Going to Kohler warehouse Monday fore replacement parts--on this engine, there is also an electronic spark advance module mounted on outside of engine housing, and thsi is supposed to come w/ new coil (or engine module, as Kohler calls it)

Sorry for such a long post, but this might save some one else aggrivation/heartache of last five hours I worked on this thing...
Also, going to buy that little tester that "Shaggy" loaned as he wants his back...:wontshare


----------



## HarryG

Glenn27,
thanks for the update. I've been the recipient of hair pulling and head scratching over ignition intermittent malfunctions several times. 
Just last September I was trying to find out why a old generator would quit after running a while. It is a 1950's Briggs & Stratton 35K gen set. Would run fine for about 1 hour then all of a sudden just sputter and quit. Would restart (of course) and run for 30 minutes and same thing. 
Caught it in the act right after stalling and had no spark, waited 5 minutes (cooled down enough) and had spark. 
I replaced coil and no more problems.

Thanks for the follow-up. 
Regards, Harry G :usaflag:


----------



## Bunceman

Hi Folks, I reached the end of my rope on this issue.
I recently did a Semi-Overhaul on my Scots S1642 replacing a bunch of the gaskets (head, cylinder, carb, exhaust) and finally got it out of the basement to kick her over.
1st issue, the positive lead cable end had broken when I took out the battery last winter so I had to jam the end into the battery lead. I was then able to turn the motor over. The engine would not start, even with a bit of starter fluid spraying into the Carb.
2nd issue, I took the spark plug out, and turned the motor over but could not see any spark.
3rd issue, about 7 or 8 years ago, I had to replace a couple of the connectors to the Ignition module due to some Mice eating the cables. 

When I put the ignition module back in place, I gapped it to the recommended 0.203/0.305 mm setting. 

What I am not 100% sure of is the connection paths for the cables coming off the Regulator and from the ignition.
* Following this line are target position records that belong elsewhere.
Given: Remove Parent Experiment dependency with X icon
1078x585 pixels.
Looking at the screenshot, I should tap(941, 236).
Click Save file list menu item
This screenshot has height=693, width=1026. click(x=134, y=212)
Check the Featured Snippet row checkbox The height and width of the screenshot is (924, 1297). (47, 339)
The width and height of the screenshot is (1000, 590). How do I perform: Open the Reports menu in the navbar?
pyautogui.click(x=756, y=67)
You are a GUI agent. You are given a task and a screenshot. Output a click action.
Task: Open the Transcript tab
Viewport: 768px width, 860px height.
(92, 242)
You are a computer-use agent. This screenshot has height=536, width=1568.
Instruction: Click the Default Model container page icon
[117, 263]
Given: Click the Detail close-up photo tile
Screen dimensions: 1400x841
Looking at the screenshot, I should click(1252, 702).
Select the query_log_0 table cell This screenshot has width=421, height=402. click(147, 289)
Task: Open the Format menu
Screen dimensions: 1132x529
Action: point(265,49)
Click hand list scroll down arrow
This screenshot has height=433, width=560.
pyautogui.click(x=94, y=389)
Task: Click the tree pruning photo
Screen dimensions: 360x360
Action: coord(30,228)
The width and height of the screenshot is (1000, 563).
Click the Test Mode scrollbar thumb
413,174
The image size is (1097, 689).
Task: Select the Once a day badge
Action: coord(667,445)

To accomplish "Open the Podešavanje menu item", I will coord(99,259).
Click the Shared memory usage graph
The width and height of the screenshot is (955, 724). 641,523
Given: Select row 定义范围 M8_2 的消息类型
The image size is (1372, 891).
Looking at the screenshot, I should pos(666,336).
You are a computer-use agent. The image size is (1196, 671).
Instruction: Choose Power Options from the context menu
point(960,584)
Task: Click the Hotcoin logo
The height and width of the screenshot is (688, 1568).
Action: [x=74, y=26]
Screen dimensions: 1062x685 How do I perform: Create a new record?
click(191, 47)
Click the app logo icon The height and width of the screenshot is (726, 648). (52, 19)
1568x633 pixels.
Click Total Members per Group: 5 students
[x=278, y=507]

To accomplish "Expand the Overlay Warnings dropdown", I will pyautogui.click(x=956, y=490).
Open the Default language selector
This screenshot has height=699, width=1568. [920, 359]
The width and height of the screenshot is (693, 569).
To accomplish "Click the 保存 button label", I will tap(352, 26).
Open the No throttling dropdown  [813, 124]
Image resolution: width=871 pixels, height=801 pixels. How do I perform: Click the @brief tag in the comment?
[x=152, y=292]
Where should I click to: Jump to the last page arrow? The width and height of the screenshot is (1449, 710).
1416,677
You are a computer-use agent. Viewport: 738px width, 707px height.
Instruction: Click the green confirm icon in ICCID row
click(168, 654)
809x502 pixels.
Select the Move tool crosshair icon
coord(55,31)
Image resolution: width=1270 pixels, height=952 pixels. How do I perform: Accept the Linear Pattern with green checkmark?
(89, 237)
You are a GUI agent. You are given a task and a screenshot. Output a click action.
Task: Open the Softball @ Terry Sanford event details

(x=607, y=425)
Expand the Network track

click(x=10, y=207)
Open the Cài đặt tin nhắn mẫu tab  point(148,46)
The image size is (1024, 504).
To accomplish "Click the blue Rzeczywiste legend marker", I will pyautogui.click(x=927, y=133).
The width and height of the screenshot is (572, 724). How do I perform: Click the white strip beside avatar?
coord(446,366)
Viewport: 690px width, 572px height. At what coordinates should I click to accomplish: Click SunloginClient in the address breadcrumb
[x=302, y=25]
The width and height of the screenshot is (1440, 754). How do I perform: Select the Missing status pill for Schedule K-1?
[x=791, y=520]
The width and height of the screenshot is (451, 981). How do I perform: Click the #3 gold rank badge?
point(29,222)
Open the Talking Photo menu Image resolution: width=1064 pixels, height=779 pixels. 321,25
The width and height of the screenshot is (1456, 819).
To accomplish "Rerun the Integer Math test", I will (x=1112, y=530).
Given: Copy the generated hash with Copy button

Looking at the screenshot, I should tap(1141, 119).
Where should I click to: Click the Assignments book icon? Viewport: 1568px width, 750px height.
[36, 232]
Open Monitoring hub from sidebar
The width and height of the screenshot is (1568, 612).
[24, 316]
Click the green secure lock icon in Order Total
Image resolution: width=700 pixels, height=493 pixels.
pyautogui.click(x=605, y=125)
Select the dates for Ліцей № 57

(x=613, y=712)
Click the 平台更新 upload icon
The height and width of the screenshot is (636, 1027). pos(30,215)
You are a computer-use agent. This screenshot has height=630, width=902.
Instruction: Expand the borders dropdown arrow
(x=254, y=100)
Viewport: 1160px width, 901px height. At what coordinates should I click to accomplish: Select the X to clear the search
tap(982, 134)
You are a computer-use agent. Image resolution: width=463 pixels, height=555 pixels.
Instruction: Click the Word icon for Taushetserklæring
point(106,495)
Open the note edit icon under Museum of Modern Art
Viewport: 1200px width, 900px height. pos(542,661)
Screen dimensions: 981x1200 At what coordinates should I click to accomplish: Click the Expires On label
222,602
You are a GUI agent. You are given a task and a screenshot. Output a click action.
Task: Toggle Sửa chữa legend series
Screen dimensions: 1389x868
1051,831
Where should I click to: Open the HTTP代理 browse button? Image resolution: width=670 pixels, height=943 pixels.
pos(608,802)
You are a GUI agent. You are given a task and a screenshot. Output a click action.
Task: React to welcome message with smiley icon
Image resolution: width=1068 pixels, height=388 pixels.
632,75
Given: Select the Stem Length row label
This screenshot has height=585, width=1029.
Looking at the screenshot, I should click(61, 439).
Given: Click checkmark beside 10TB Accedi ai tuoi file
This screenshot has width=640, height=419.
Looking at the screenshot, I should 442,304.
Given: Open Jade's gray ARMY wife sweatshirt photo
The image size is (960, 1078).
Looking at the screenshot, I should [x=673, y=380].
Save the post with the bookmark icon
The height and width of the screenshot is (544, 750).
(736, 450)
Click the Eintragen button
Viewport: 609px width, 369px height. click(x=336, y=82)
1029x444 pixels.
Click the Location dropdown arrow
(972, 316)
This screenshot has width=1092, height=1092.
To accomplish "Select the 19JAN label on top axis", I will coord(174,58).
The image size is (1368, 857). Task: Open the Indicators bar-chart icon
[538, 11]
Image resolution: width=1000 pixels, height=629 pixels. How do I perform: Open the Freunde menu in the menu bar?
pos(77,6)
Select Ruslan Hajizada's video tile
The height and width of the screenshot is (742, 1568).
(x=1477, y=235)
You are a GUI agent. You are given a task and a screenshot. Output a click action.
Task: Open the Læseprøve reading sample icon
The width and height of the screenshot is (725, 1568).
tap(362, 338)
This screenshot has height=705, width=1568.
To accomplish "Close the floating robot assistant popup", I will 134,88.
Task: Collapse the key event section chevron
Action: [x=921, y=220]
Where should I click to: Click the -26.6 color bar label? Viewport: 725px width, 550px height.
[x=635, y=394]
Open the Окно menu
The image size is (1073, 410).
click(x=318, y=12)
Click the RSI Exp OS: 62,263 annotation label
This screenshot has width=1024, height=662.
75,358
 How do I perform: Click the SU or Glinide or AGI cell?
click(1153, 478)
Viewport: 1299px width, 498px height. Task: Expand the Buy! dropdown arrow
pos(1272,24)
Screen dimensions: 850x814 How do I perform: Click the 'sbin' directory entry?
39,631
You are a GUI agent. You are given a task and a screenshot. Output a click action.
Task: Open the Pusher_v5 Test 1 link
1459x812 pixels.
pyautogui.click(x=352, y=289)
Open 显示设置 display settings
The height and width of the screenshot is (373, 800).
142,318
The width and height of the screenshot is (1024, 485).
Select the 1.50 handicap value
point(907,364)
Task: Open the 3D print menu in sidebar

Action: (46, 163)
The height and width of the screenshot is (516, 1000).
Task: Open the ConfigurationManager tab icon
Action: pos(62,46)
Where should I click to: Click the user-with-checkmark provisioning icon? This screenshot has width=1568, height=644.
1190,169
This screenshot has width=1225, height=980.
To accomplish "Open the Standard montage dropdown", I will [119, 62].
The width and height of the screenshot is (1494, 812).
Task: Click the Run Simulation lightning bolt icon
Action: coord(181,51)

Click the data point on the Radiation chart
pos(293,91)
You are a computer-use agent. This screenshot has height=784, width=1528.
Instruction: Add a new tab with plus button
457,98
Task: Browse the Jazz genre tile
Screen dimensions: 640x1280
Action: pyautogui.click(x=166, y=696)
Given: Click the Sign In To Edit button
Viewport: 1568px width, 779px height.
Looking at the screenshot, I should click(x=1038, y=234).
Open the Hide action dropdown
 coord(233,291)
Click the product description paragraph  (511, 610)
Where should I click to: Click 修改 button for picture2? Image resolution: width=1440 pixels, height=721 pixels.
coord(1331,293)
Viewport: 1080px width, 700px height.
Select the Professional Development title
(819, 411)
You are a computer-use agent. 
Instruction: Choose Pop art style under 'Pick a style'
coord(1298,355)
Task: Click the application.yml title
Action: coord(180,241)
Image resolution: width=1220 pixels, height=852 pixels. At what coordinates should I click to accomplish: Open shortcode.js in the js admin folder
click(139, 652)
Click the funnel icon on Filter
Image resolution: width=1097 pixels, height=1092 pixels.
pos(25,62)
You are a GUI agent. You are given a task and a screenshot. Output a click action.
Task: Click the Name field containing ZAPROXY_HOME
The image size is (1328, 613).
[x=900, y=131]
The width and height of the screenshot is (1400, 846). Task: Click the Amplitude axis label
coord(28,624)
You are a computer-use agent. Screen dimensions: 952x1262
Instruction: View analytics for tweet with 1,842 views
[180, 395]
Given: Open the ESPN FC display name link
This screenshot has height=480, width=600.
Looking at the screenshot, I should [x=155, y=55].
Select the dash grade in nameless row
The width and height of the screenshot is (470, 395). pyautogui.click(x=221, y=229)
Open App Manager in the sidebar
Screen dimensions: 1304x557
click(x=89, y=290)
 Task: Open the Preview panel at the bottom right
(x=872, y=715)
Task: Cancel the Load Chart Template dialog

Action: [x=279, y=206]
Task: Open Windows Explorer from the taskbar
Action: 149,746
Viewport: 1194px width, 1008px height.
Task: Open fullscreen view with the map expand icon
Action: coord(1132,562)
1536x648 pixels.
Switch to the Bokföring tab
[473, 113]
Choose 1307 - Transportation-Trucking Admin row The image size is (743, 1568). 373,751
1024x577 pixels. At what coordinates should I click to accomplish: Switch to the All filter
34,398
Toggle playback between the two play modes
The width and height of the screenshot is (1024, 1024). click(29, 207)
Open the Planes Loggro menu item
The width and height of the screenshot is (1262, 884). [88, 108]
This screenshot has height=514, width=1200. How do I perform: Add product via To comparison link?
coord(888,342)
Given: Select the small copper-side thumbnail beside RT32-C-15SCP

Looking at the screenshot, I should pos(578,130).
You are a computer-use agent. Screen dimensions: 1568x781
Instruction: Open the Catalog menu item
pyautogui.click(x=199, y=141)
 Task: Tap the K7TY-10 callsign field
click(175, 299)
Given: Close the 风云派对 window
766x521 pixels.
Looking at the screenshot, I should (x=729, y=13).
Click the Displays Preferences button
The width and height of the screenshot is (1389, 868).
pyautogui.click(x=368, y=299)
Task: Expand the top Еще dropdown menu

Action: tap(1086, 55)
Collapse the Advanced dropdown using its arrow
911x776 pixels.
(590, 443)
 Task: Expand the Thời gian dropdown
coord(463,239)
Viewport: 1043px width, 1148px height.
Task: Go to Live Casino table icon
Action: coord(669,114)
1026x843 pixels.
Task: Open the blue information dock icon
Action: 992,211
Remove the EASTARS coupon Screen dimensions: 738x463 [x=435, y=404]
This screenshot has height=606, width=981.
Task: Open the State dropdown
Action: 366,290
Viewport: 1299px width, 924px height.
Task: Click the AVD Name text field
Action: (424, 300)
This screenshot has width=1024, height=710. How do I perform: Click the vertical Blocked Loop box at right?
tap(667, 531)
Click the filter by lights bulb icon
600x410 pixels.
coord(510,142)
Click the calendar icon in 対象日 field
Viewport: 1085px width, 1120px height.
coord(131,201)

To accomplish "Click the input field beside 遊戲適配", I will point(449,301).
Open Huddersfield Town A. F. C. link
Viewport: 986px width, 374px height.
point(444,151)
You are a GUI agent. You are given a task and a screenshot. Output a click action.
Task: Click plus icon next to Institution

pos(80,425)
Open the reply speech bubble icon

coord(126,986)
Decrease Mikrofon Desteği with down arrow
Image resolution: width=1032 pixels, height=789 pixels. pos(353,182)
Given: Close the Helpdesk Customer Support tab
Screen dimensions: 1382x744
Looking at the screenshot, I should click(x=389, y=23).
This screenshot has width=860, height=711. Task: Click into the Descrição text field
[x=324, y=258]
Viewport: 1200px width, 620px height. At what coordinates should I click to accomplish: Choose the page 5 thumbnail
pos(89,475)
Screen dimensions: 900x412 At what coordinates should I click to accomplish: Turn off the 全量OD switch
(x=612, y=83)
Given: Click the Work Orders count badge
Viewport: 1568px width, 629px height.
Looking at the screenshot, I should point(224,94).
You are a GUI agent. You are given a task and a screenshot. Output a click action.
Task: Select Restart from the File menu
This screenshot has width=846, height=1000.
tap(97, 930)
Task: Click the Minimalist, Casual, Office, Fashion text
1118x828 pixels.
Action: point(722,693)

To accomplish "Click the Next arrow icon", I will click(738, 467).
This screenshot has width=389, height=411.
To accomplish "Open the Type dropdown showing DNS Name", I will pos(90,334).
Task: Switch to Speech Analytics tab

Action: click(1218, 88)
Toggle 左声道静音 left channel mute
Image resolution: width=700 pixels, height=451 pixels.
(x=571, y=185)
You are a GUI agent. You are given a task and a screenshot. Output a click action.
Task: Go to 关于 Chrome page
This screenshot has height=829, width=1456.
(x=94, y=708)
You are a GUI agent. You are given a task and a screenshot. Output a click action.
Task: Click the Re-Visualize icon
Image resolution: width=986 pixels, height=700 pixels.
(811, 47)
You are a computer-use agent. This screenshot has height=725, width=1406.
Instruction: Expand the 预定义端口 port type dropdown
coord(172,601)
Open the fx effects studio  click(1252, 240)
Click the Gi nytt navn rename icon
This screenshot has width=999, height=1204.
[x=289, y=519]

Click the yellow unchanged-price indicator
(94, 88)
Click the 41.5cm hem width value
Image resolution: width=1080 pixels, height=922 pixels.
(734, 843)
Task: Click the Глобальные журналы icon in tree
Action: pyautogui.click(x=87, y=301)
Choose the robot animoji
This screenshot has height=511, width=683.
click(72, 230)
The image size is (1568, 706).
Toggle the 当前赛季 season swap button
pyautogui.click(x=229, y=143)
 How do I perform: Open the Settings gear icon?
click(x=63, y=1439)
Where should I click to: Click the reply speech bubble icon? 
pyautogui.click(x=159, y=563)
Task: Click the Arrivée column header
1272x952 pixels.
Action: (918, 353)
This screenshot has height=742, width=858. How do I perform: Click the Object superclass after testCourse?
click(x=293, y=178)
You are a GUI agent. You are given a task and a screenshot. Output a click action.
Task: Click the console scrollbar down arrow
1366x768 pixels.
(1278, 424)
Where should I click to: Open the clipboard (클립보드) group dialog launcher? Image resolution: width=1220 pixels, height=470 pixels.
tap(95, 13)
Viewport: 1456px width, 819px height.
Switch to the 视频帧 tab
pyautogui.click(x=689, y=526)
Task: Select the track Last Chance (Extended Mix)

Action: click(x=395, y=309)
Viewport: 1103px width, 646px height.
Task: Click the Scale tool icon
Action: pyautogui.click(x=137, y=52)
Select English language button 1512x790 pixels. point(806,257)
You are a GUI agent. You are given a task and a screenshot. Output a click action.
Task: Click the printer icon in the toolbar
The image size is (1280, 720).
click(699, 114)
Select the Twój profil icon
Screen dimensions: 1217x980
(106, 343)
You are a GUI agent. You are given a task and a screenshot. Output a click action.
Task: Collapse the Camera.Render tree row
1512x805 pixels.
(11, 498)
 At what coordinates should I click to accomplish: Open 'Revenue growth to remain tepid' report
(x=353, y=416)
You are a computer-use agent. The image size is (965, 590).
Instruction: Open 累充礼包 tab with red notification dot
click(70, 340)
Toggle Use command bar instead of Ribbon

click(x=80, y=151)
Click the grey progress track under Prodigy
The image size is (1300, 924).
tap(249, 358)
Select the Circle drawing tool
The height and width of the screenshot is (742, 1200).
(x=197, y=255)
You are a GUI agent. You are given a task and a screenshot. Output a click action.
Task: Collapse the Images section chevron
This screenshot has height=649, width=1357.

Anyone have any thoughts, because I just put down my Step 1 fertilizer and I can hear the Grass starting to grow?


----------



## Jim D

I have a Scott's (John Deere) S1642. I recently acquired a John Deere 38" front mount de-thatcher. Has anyone attached this to a S1642?
John Deere does have a front end mounting fame for this de-thatcher just do not know if its would fit the S1642.


----------